M.N., analista de sistemas, 26 anos
“É como se houvesse uma confirmação para a pessoa de que ela não é boa o suficiente para receber afeto.” A postura dos pais tóxicos deixa graves sequelas, normalmente levadas para a vida adulta. As consequências são agressividade, dificuldade de aprendizado, rebeldia, timidez e um enorme sentimento de culpa. “Sempre que alguma coisa sai do controle, seja no trabalho, seja na minha vida pessoal, acho que o erro é meu”, diz a analista de sistemas M.N. (ela prefere não se identificar), 26 anos. Junto com os três irmãos cresceu ouvindo a mãe dizer que eram incompetentes, burros e que ela deveria ter abortado todos. Até começar a frequentar a casa dos amiguinhos da escola, M. acreditava que esse comportamento era normal. “Ela nunca me fez um cafuné”, recorda.
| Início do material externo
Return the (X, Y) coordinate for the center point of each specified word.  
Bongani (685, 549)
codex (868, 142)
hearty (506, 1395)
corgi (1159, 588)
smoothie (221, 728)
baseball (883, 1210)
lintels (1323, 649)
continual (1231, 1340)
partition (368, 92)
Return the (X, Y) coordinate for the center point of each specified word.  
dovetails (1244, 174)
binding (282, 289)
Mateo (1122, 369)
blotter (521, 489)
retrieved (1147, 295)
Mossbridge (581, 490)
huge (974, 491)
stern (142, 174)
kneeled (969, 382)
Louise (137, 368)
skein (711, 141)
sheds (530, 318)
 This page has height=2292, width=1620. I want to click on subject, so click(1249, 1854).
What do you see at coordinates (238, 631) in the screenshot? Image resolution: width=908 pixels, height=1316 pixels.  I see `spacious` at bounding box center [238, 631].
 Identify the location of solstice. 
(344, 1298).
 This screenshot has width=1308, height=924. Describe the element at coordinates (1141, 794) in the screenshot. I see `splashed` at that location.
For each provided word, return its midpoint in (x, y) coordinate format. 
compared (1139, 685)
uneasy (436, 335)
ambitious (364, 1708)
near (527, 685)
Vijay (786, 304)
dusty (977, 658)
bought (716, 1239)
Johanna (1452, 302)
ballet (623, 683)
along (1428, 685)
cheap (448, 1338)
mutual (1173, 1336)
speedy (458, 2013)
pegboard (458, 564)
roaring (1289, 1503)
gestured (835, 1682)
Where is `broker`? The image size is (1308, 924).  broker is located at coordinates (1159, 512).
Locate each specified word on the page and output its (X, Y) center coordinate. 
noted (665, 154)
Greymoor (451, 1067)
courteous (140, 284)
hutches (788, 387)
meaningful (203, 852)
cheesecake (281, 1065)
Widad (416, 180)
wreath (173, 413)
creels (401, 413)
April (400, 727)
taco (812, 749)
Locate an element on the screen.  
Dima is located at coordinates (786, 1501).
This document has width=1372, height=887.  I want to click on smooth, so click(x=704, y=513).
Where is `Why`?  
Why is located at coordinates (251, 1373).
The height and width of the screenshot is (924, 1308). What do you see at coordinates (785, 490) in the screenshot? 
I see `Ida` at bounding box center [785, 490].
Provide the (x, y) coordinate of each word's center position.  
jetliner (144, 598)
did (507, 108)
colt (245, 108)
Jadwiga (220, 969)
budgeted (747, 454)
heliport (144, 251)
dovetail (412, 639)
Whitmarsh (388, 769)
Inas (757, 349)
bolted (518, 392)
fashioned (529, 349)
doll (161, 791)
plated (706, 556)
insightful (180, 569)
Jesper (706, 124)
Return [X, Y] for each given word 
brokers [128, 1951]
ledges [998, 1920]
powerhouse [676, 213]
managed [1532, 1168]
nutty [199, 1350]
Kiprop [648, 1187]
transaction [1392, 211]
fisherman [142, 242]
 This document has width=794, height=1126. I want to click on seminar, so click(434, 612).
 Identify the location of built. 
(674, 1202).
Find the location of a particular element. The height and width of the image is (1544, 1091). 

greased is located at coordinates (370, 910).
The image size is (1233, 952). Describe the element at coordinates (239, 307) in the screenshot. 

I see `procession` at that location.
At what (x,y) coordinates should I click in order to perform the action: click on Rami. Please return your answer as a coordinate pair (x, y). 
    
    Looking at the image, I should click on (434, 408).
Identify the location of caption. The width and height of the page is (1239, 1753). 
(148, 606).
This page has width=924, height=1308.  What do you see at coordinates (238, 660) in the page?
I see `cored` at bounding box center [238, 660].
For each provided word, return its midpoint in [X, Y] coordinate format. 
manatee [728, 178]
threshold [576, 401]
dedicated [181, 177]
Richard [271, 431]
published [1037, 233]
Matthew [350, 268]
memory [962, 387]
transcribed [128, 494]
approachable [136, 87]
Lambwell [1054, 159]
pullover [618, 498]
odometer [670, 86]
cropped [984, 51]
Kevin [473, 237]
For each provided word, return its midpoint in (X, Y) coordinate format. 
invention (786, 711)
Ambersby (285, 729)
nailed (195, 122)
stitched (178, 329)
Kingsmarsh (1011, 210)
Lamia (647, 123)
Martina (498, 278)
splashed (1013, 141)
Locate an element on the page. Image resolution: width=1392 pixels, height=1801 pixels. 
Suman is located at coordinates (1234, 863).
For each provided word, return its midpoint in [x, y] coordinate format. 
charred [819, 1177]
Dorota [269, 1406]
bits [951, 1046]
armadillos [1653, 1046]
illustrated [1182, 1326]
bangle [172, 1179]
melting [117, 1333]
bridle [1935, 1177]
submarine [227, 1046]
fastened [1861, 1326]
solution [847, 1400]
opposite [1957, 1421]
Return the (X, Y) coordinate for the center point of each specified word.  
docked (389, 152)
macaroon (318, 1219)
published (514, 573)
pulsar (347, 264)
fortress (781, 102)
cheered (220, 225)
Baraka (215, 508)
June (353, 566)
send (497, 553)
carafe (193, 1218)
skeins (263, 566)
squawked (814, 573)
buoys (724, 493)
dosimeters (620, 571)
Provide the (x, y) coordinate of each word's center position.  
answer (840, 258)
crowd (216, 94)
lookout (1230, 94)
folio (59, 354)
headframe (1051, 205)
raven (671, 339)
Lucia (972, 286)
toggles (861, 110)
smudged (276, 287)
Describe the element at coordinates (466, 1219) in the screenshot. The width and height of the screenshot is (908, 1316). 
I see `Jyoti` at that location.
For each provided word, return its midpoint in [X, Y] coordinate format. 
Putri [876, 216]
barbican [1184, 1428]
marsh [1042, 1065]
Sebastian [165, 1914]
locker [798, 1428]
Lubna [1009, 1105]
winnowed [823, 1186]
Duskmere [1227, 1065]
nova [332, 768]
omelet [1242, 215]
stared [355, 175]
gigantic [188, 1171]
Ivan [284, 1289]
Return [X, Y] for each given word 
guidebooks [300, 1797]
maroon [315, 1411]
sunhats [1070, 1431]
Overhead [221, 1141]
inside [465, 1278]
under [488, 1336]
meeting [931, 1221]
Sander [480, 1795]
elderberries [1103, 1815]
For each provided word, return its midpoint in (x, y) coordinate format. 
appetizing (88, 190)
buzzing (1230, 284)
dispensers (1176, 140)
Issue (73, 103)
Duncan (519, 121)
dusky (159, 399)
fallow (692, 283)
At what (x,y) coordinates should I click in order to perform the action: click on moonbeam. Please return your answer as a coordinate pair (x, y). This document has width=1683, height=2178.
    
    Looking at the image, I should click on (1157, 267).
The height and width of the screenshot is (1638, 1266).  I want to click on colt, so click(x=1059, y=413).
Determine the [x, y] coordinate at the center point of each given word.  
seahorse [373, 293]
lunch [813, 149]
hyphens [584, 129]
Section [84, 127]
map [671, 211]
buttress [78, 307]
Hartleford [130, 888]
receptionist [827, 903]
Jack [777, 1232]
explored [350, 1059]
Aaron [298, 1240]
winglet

O resultado da violência emocional para a jovem foi a síndrome do pânico, distúrbio com o qual conviveu por dois anos. Mesmo quando os pais alternam atitudes carinhosas e agressivas, o reflexo no desenvolvimento dos filhos é negativo. “A criança nunca sabe o que esperar e nem como agir”, diz o psicólogo Julio Peres, autor do livro “Trauma e Superação – O que a Psicologia, a Neurociência e a Espiritualidade Ensinam” (Ed. Roca). “Ela cresce num estado de alerta, o que causa uma ansiedade que se torna crônica.”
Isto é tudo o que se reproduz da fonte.